The Job of My Daydreams

A while ago, I landed myself a job interview with a company that – at least on paper – seemed all but ideally suited for my interests and career goals. True, I didn’t have that much experience (to be more precise, I basically had no experience at all), but, somehow, I was sure that the spark in my eyes and the passion in my heart would more than make up for it.

I didn’t want to leave anything to chance, so I planned everything out in detail the night before and got up three hours earlier in the morning. Half an hour later, I was already on the subway, headphones in my ears, my playlist stacked with so much firepower that I swear I could feel the cord burning from time to time.

In a word, I was more than ready.

The Interview of My Nightmares

I got to the offices pretty early, and I filled out the interview form with confidence and ease. But, then, as I was waiting to hear my name called (and while I was staring at a pretty bland abstract painting placed awkwardly on the wall across from me), something happened.

Namely, a few minutes before I heard the receptionist saying “they are ready to see you now,” I overheard someone else murmuring something I couldn’t quite figure it out at first. No bestselling book could have prepared me for the flash. As I listened in and started to connect the dots, I could not help but discern that this someone was talking about me – and in the most unflattering terms:

Yet another youngblood! Just wait till you see the look on his face when they ask him about his previous experience! He probably thought he could get the job on that ‘Karate Kid’ song alone! Ha, ha, ha…”

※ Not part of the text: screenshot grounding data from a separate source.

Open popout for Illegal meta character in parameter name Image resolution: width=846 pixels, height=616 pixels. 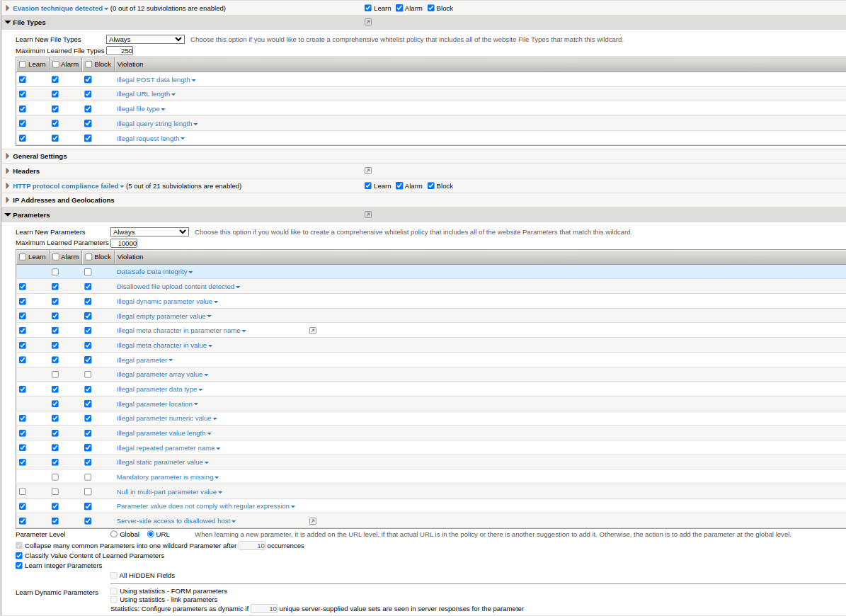click(x=313, y=331)
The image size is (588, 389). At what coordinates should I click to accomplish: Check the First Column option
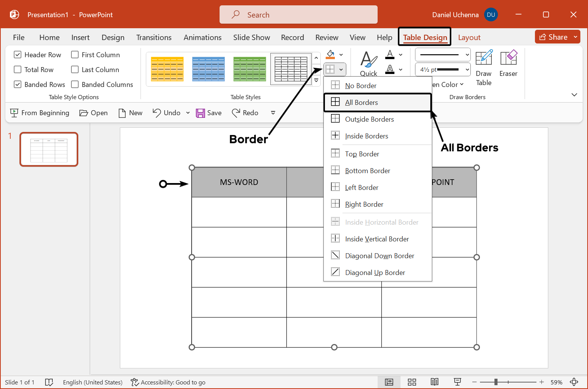(x=74, y=55)
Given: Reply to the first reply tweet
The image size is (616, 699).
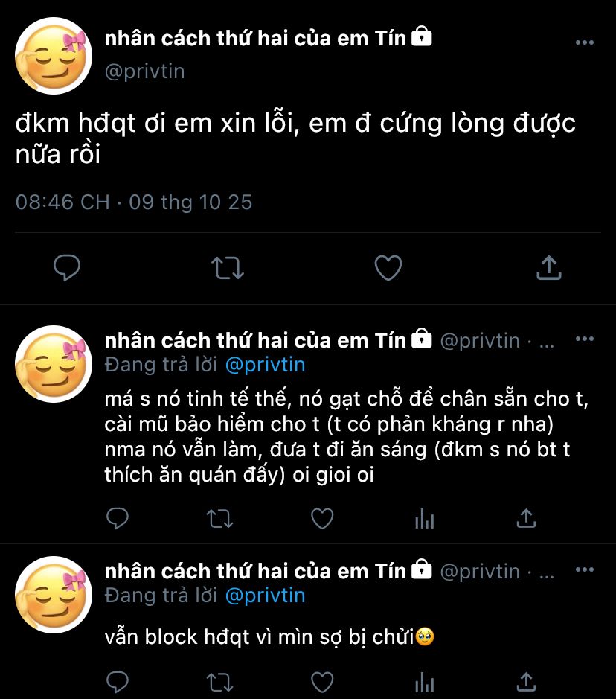Looking at the screenshot, I should (x=118, y=518).
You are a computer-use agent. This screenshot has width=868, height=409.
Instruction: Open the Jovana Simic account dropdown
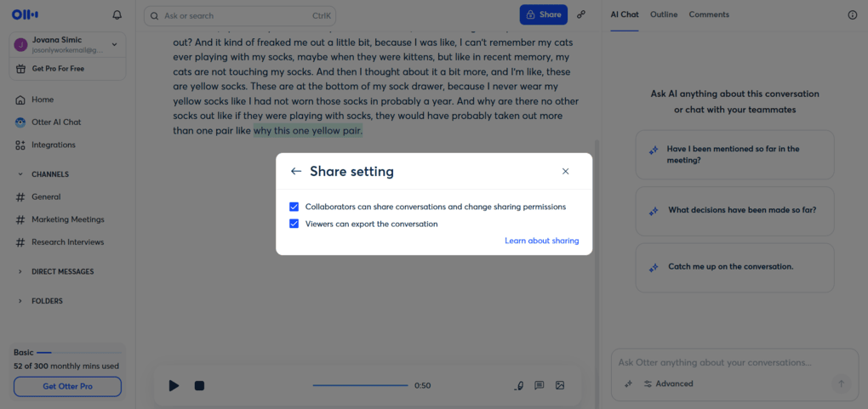[114, 45]
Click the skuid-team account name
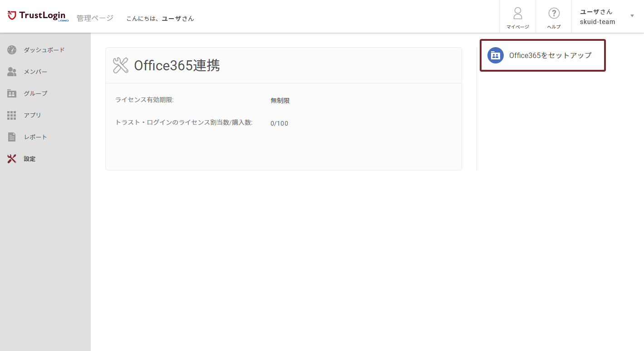The image size is (644, 351). (597, 21)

I couldn’t get these words out of my head no matter how much I tried to be focused during the interview. When asked if there was something I’m uncomfortable with in relation to the job description, I actually said: “Nothing’s gonna ever keep me down.”

Among other embarrassing things.

Needless to add, the interview didn’t go very well.

And the minute I got out of it, I got a sudden urge to kill that guy who messed up my mojo by saying all those things. Unfortunately, that wasn’t an easy thing to do.

Since, you see, that guy existed only in my head.

How to Tone Down the Voice in Your Head

If the title isn’t a giveaway – I’m better now.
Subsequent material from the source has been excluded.